▶ _Task to carry out_
All of the entries are to be restated word for word.

Items listed in a dataset:
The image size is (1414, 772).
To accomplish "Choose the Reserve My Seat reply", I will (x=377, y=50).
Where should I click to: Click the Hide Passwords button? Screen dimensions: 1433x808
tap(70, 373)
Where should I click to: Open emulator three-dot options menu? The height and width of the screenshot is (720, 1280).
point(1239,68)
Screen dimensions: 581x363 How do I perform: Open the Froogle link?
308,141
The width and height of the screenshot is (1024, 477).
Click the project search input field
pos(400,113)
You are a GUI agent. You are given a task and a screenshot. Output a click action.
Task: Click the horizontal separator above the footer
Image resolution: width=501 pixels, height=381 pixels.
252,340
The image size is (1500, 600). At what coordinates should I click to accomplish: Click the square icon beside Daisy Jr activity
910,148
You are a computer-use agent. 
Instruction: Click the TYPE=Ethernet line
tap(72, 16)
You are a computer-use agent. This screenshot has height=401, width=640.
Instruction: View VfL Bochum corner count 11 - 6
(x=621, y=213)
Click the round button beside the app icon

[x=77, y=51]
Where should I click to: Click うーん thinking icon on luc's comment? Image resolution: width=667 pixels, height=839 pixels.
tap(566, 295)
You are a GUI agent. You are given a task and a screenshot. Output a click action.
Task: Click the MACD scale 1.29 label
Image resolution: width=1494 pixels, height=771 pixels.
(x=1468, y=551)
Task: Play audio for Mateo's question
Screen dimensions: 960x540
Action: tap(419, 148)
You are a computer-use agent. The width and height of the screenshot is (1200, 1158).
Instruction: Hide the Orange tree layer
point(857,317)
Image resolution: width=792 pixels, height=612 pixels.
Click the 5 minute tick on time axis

▶ _Output of the exercise_
The image size is (1414, 772).
To accomplish "Choose the Reserve My Seat reply", I will (x=377, y=50).
Where should I click to: Click the Hide Passwords button? Screen dimensions: 1433x808
tap(70, 373)
Where should I click to: Open emulator three-dot options menu? The height and width of the screenshot is (720, 1280).
point(1239,68)
Screen dimensions: 581x363 How do I perform: Open the Froogle link?
308,141
The width and height of the screenshot is (1024, 477).
Click the project search input field
pos(400,113)
You are a GUI agent. You are given a task and a screenshot. Output a click action.
Task: Click the horizontal separator above the footer
Image resolution: width=501 pixels, height=381 pixels.
252,340
The image size is (1500, 600). At what coordinates should I click to accomplish: Click the square icon beside Daisy Jr activity
910,148
You are a computer-use agent. 
Instruction: Click the TYPE=Ethernet line
tap(72, 16)
You are a computer-use agent. This screenshot has height=401, width=640.
Instruction: View VfL Bochum corner count 11 - 6
(x=621, y=213)
Click the round button beside the app icon

[x=77, y=51]
Where should I click to: Click うーん thinking icon on luc's comment? Image resolution: width=667 pixels, height=839 pixels.
tap(566, 295)
You are a GUI agent. You are given a task and a screenshot. Output a click action.
Task: Click the MACD scale 1.29 label
Image resolution: width=1494 pixels, height=771 pixels.
(x=1468, y=551)
Task: Play audio for Mateo's question
Screen dimensions: 960x540
Action: tap(419, 148)
You are a computer-use agent. The width and height of the screenshot is (1200, 1158).
Instruction: Hide the Orange tree layer
point(857,317)
Image resolution: width=792 pixels, height=612 pixels.
Click the 5 minute tick on time axis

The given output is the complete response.